* _PROBLEM TO SOLVE_: Using the data that follows, return exactly the lines from the one that contains "Task: Click the Saumur Olympique crest icon" through the one that contains "Given: Add new base parameter with plus icon", ends included.
[[ DATA FOR THIS TASK open ]]
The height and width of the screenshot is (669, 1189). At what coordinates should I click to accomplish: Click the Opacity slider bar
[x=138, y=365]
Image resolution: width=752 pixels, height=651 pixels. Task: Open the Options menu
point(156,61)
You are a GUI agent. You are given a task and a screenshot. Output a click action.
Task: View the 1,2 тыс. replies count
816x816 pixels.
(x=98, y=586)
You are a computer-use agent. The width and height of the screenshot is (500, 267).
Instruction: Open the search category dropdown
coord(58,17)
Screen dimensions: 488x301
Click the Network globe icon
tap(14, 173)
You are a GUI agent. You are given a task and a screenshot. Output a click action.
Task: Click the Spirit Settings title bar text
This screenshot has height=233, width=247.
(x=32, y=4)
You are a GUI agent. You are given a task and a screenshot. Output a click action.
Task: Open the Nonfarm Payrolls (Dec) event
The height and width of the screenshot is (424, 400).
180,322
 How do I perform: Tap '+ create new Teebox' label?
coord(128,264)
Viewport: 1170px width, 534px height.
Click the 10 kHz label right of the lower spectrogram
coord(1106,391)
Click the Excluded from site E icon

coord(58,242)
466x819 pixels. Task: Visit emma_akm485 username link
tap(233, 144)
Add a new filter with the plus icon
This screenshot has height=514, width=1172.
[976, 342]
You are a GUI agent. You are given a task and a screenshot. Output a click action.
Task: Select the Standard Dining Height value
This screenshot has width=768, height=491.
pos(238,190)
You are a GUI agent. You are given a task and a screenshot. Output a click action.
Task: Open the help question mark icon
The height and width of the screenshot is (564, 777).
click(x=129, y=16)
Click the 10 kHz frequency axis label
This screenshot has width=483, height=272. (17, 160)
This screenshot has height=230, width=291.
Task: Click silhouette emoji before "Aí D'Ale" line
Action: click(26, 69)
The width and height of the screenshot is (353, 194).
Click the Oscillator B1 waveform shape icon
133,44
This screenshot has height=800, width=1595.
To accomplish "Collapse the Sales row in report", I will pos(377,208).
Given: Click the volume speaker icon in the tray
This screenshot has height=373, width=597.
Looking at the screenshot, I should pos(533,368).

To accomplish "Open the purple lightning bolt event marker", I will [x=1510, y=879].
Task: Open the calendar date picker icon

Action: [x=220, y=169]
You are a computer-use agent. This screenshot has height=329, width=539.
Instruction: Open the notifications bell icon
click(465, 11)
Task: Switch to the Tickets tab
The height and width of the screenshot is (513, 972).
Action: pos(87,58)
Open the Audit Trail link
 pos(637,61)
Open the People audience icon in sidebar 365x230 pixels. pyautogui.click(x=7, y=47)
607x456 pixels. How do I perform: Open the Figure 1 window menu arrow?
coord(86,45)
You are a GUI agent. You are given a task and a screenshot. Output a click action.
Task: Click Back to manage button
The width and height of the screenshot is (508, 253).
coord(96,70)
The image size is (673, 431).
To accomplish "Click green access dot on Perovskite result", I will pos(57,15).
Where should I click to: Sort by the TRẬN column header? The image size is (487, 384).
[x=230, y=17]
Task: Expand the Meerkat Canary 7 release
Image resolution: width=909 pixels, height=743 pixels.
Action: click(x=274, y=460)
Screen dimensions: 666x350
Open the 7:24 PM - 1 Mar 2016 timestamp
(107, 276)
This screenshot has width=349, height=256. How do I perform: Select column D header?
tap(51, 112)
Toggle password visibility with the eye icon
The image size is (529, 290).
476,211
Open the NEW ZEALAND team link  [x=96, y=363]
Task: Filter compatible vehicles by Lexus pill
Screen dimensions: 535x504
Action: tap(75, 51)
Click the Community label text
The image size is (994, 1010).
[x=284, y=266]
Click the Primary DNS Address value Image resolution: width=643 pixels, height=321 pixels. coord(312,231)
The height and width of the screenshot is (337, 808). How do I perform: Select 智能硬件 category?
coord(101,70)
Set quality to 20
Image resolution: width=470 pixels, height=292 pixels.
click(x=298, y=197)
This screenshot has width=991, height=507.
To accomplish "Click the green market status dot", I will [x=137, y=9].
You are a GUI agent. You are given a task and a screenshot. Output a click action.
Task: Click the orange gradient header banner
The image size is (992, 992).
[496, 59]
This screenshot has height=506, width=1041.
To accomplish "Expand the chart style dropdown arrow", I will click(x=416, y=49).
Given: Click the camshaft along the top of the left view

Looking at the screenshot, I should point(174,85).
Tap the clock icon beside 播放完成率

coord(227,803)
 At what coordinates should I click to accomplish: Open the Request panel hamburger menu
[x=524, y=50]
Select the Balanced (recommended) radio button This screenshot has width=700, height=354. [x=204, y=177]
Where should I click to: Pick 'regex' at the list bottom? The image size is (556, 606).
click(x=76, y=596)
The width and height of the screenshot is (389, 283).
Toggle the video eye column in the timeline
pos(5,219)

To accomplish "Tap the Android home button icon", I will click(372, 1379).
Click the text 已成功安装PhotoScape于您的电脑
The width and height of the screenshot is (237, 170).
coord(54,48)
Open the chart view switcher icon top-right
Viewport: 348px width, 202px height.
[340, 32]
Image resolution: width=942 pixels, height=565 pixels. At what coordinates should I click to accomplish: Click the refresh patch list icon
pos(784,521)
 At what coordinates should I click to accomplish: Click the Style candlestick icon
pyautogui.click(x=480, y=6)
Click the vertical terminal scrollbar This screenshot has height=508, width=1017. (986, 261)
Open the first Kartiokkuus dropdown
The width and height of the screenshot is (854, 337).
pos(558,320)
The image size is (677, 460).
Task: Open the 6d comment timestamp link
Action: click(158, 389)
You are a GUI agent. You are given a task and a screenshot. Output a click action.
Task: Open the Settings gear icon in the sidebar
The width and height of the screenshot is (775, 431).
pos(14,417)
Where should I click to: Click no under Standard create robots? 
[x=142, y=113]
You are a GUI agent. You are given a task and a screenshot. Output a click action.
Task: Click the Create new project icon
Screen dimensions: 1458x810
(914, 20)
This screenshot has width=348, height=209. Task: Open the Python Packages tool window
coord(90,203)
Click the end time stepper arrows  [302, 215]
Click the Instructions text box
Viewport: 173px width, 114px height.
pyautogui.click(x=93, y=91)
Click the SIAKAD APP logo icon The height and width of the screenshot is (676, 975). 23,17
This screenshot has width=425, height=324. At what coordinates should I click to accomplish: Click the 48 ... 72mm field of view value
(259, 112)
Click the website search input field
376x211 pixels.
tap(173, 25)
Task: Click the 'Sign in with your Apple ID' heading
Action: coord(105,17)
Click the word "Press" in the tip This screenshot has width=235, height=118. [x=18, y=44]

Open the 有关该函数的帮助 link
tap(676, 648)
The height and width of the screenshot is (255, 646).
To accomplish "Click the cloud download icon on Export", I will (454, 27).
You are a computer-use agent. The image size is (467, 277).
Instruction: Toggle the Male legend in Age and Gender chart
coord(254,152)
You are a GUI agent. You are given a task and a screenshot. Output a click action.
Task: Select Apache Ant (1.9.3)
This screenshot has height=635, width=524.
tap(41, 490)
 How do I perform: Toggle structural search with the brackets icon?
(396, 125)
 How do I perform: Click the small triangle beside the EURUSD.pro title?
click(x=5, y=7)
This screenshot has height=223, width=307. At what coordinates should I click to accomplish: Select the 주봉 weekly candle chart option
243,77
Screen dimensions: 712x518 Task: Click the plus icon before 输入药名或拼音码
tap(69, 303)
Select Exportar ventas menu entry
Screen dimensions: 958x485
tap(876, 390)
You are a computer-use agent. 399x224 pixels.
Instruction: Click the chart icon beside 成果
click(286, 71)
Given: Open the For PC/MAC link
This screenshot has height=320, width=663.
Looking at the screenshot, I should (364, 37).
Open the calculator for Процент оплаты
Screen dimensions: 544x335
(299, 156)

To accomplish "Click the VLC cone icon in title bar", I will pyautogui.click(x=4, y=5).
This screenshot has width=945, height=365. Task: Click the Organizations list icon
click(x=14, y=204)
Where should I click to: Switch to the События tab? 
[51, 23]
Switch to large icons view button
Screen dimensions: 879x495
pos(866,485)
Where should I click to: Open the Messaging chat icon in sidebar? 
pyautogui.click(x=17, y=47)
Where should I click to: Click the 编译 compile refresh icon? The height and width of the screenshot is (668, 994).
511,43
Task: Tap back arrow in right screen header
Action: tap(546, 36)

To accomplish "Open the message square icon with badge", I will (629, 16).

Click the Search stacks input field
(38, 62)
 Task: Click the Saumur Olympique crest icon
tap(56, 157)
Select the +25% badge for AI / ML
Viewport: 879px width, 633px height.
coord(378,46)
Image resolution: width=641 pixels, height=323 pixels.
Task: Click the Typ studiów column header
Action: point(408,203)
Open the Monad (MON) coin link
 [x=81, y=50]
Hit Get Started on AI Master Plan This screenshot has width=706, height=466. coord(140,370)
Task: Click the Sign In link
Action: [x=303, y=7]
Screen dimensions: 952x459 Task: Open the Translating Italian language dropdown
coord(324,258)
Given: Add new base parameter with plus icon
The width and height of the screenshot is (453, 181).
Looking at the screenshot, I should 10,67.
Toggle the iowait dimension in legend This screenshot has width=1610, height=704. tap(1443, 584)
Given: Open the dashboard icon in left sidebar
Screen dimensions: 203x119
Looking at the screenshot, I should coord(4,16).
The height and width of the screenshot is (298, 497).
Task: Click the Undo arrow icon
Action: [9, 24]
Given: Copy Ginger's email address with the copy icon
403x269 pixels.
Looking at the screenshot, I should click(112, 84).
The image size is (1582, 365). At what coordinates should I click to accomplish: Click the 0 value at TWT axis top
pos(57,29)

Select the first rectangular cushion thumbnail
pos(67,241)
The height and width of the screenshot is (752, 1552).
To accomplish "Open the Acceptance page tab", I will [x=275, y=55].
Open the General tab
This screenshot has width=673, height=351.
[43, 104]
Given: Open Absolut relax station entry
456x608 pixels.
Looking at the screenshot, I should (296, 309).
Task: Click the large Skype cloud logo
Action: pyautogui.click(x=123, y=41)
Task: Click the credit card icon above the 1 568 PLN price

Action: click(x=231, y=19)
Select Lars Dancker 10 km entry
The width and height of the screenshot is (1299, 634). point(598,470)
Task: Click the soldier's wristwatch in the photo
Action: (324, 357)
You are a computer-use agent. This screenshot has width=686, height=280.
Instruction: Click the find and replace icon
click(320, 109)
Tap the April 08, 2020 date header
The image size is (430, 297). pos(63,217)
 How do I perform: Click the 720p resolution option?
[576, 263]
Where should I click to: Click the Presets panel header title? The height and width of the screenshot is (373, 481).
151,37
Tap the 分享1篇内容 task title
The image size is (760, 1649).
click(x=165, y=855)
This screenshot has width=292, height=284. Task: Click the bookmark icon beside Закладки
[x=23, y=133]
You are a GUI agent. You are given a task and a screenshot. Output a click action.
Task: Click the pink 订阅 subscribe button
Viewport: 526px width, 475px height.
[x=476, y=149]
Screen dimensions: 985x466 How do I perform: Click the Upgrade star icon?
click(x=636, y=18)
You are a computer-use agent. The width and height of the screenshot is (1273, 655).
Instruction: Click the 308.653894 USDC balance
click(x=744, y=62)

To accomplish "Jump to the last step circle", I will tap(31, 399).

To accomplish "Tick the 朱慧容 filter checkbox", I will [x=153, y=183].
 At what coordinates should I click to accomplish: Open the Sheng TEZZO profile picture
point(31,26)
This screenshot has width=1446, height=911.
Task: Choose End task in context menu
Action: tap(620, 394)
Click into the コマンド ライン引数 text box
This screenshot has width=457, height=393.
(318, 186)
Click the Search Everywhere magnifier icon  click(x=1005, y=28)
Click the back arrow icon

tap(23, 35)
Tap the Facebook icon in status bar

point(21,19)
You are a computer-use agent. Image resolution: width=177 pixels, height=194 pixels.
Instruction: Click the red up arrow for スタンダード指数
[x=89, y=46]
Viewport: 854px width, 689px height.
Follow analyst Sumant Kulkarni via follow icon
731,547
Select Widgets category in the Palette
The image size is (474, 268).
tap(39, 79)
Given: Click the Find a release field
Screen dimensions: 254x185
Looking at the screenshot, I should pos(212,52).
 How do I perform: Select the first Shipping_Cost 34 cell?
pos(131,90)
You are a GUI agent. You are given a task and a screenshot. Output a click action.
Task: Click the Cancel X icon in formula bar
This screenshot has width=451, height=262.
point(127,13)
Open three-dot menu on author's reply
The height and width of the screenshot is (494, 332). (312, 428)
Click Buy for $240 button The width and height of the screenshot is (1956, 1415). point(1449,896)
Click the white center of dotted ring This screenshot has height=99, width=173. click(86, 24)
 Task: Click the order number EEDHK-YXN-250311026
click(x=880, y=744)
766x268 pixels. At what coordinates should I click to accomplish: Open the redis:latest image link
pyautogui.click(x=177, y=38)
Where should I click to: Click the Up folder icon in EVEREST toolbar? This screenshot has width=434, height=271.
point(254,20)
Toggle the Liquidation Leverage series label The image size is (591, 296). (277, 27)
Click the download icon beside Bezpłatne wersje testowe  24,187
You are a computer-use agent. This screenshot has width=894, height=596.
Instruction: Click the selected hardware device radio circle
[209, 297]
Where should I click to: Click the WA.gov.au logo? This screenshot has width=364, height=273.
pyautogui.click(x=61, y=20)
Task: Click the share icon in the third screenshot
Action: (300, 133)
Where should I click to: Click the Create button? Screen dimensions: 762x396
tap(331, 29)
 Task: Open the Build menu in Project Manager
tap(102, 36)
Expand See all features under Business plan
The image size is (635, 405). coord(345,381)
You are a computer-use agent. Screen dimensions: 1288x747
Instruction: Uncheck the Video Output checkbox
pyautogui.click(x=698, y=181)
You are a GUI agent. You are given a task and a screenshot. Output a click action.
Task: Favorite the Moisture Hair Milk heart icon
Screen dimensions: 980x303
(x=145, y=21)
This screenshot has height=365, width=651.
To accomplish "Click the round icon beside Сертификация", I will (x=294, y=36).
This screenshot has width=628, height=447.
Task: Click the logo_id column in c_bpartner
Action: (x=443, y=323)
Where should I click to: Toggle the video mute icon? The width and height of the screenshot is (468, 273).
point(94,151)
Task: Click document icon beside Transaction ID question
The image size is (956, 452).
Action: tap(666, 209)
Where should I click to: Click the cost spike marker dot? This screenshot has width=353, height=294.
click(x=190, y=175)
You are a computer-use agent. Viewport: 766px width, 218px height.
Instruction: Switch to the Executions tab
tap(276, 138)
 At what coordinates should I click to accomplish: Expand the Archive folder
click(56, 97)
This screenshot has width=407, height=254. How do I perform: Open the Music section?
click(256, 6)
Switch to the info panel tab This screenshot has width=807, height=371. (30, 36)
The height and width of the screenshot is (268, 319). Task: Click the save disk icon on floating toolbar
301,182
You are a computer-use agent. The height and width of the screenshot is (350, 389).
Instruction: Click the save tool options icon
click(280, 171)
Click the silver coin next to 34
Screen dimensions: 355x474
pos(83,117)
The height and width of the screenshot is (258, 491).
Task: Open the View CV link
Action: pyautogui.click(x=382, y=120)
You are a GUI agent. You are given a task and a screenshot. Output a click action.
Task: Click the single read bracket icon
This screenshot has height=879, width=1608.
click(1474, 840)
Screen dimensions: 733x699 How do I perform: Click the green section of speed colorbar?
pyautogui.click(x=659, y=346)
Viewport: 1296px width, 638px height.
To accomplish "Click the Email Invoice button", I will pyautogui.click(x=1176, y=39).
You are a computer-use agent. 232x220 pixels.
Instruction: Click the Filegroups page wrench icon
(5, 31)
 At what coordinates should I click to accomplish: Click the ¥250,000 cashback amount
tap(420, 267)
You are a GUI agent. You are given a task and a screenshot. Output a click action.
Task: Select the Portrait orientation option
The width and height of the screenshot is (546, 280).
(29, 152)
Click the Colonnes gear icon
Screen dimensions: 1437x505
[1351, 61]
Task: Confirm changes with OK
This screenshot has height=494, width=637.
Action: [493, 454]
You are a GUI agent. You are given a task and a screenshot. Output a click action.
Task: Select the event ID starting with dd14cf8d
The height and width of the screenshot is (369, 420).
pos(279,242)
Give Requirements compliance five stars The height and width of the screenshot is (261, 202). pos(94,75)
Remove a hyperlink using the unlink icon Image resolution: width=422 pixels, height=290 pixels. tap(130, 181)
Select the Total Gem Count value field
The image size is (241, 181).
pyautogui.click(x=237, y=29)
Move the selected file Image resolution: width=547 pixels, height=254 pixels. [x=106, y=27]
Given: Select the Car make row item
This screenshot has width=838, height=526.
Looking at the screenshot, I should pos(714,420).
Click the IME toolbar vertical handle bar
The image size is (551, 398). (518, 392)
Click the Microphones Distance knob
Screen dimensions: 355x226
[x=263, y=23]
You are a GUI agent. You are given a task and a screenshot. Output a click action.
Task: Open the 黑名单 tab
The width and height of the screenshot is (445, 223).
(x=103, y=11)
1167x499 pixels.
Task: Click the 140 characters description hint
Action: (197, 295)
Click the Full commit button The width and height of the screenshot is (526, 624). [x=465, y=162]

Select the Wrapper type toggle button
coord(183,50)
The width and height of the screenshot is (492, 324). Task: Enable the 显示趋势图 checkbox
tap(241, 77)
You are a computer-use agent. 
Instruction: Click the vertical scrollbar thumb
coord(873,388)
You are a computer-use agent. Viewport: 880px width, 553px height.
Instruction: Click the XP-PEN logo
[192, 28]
[[ DATA FOR THIS TASK closed ]]
* _ANSWER SPACE_:
 Task: Click the Saumur Olympique crest icon
tap(56, 157)
Select the +25% badge for AI / ML
Viewport: 879px width, 633px height.
coord(378,46)
Image resolution: width=641 pixels, height=323 pixels.
Task: Click the Typ studiów column header
Action: point(408,203)
Open the Monad (MON) coin link
 [x=81, y=50]
Hit Get Started on AI Master Plan This screenshot has width=706, height=466. coord(140,370)
Task: Click the Sign In link
Action: [x=303, y=7]
Screen dimensions: 952x459 Task: Open the Translating Italian language dropdown
coord(324,258)
Given: Add new base parameter with plus icon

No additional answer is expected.